Des statistiques alarmantes
Publication date: 4 févr. 10 09:01:00
Si janvier est le mois des résolutions, février est désigné comme étant le Mois du cœur par la Fondation canadienne des maladies du cœur. C’est bien connu, de bonnes habitudes de vie, comme une saine alimentation et l’activité physique, contribuent à freiner leur progression. Cependant, observer ce fléau sous l’angle des statistiques permet parfois une meilleure prise de conscience.

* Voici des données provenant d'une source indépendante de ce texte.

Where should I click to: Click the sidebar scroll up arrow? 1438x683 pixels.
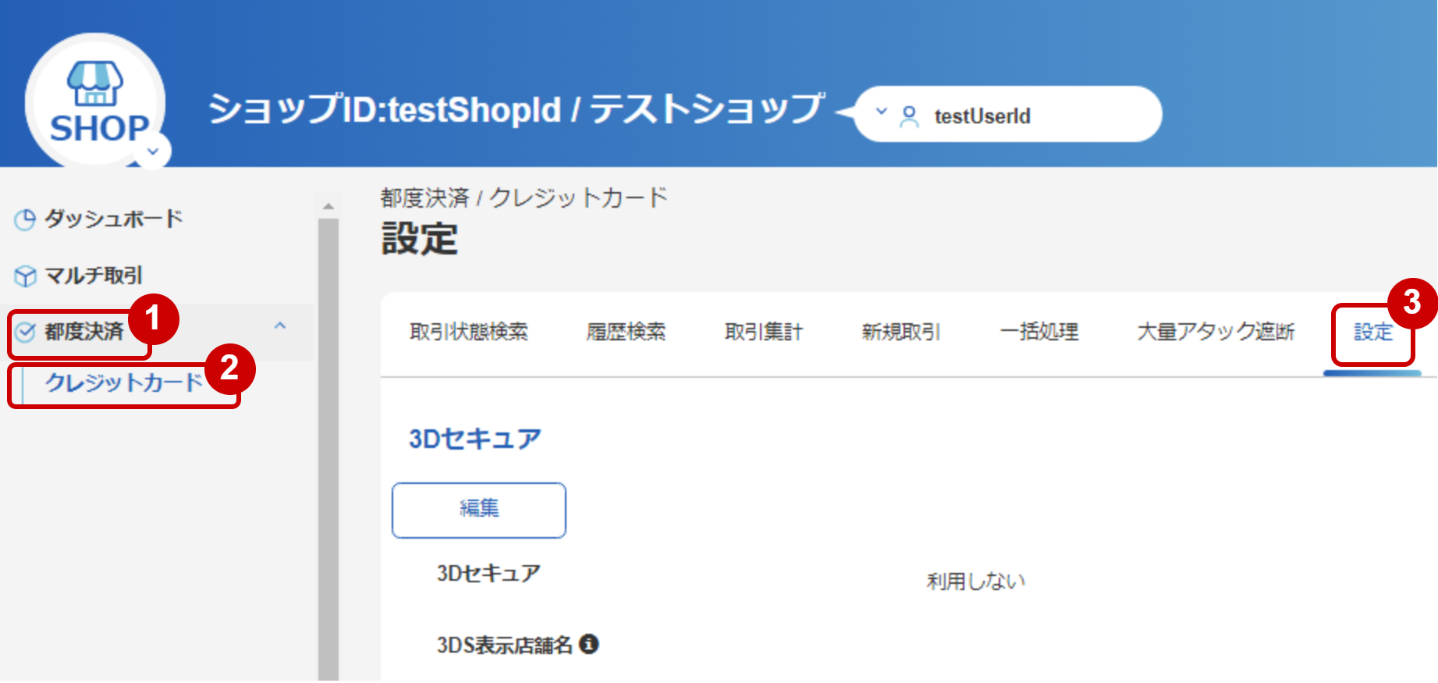[x=328, y=207]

Il peut sembler paradoxal de commencer avec cette donnée dans un contexte de sensibilisation, mais les maladies cardiovasculaires ont chuté de 25 % au cours des dix dernières années. Mais là s’arrêtent les
bonnes nouvelles. Car on évalue qu’une personne en meurt toutes les sept minutes à travers le Canada. Pire, ce sont les maladies qui font le plus de ravages au pays, devant le cancer. Collectivement, elles coûtent
annuellement 22,2 milliards de dollars, notamment en frais d’hospitalisation et en perte de productivité.
Mais qu’entend-t-on au juste par «maladies cardiovasculaires»? Ce sont des maladies qui s’en prennent à l’appareil circulatoire. Voici une brève description des cinq plus répandues dans la population canadienne :
- La cardiopathie ischémique : elle survient lorsque le cœur est mal approvisionné en sang à la suite d’un blocage partiel ou total d’une artère coronaire. Elle est de loin la plus répandue.
- La maladie cérébrovasculaire : cette fois-ci, c’est le cerveau qui est mal irrigué en sang.
- La maladie vasculaire périphérique : c’est lorsque la circulation sanguine est perturbée dans les membres inférieurs.
- L’insuffisance cardiaque : c’est lorsque le cœur est incapable de pomper le sang à un débit suffisant.
- La cardiopathie congénitale : il s’agit d’une anomalie au niveau de la structure du cœur, qui est présente dès la naissance.